INPUT »
------------
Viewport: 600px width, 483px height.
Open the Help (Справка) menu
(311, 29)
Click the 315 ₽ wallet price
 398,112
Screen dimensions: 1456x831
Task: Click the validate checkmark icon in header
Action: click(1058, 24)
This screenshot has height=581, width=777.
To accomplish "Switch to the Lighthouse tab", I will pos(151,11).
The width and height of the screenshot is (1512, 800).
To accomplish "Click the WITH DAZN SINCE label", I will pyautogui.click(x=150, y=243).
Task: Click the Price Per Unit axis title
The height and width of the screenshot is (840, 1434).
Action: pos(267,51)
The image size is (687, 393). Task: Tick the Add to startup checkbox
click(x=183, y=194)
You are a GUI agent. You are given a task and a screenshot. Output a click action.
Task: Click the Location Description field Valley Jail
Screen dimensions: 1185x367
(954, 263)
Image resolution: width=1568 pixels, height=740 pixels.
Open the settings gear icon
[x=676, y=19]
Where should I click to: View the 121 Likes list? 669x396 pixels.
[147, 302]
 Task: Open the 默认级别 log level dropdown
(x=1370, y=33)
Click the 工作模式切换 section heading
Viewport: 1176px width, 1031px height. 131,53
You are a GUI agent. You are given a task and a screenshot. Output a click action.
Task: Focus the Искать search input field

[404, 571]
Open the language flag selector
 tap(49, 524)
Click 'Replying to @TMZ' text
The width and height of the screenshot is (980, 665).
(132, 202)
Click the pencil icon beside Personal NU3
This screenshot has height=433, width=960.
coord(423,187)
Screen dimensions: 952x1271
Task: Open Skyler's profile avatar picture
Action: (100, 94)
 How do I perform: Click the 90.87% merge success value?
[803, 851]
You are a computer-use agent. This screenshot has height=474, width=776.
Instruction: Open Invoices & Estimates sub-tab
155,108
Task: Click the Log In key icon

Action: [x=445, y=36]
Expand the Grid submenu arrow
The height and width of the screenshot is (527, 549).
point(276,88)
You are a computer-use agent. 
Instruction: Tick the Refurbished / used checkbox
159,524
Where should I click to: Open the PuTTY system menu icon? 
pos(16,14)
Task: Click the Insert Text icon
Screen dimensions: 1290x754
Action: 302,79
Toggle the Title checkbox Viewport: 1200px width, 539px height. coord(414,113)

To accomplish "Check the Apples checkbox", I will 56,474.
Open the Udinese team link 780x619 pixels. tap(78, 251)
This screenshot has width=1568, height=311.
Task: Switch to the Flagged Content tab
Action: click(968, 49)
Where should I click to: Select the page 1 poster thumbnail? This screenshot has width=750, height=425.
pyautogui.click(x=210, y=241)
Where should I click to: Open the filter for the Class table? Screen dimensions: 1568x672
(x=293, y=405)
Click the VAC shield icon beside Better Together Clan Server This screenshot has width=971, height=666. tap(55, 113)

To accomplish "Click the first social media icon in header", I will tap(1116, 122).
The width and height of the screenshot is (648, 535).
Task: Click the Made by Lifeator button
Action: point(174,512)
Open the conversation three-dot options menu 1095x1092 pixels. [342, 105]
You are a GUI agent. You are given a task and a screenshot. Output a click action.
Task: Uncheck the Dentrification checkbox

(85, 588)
------------
WORK REQUIRED » The result is a copy of every line above where the word "computer" shows up.

THE ANSWER »
You are a computer-use agent. This screenshot has height=474, width=776.
You are a computer-use agent. 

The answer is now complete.